When a video sequence is captured by a moving camera, motion analysis is required for many video editing and video analysis applications. Most methods for image alignment assume that a dominant part of the scene is static, and also assume brightness constancy. These assumptions are violated in scenes with moving objects or with dynamic background, cases where most registration methods will likely fail.
A pioneering attempt to perform motion analysis in dynamic scenes was suggested in [6]. In this work, the entropy of an auto-regressive process was minimized with respect to the motion parameters of all frames. But the implementation of this approach may be impractical for many real scenes. First, the auto-regressive model is restricted to scenes which can be approximated by a stochastic process, and it cannot handle dynamics such as walking people. In addition, in [6] the motion parameters of all frames are computed simultaneously, resulting in a difficult non-linear optimization problem. Moreover, extending this method to cases with multiple dynamic textures requires segmenting the scene into its different dynamic textures [9]. Such segmentation imposes an additional processing overhead.
Unlike computer motion analysis, humans can easily distinguish between the motion of the camera and the internal dynamics in the scene. For example, we can virtually align an un-stabilized video of a sea, even when the waves are constantly moving. The key to this human ability is an assumption regarding the simplicity and consistency of scenes and of their dynamics: It is assumed that when a video is aligned, the dynamics in the scene become smoother and more predictable. This allows humans to track the motion of the camera even when no apparent registration information exists. Humans therefore try to replace the “brightness constancy assumption” with a “dynamics constancy assumption”. This is done intuitively by humans but no comparable mechanism has been proposed in the art to allow this to be done automatically by computer.

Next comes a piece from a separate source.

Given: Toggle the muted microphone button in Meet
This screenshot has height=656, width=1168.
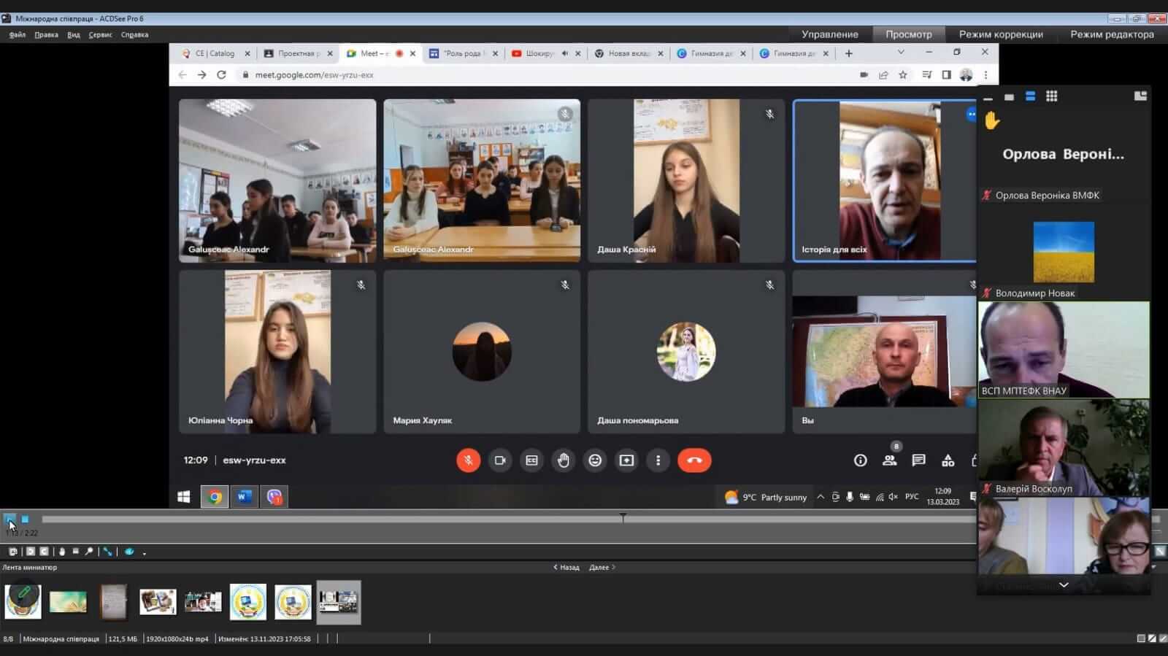Looking at the screenshot, I should point(468,460).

Video motion analysis traditionally aligns two successive frames. This approach may work well for static scenes, where one frame can predict the next frame up to their global relative motion. But when the scenes are dynamic, the global motion between the frames is not enough to predict the successive frame, and global motion analysis between such two frames is likely to fail.

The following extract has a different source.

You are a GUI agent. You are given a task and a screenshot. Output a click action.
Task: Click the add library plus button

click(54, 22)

It would therefore be desirable to provide a computer-implemented method and system for performing motion analysis of a dynamic scene, which does not require segmenting the scene into its different dynamic textures.
It would also be desirable to provide such a method and system that distinguish between the motion of the camera and the internal dynamics in the scene.

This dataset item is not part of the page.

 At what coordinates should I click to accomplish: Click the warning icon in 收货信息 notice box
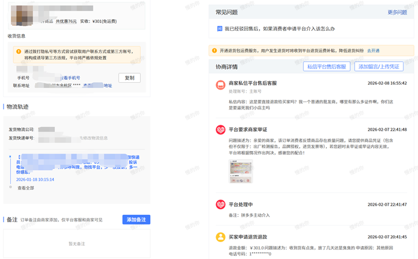coord(19,51)
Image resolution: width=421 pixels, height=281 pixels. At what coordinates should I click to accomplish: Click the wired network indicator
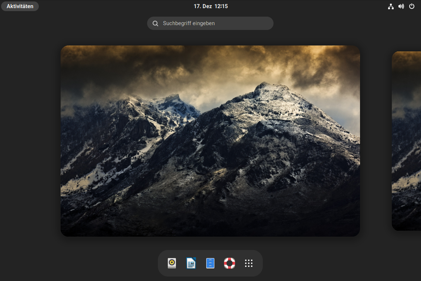391,6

It will also be appreciated that determining camera movement of a video frame is frequently a first stage in subsequent image processing techniques, such as image stabilization, display of stabilized video, mosaicing, image construction, video editing, object insertion and so on.
Within the context of the invention and the appended claims the term “video” denotes any series of image frames that when displayed at sufficiently high rate produces the effect of a time varying image. Typically, such image frames are generated using a video camera; but the invention is not limited in the manner in which the image frames are formed and is equally applicable to the processing of image frames created in other ways, such as animation, still cameras adapted to capture repetitive frames, and so on.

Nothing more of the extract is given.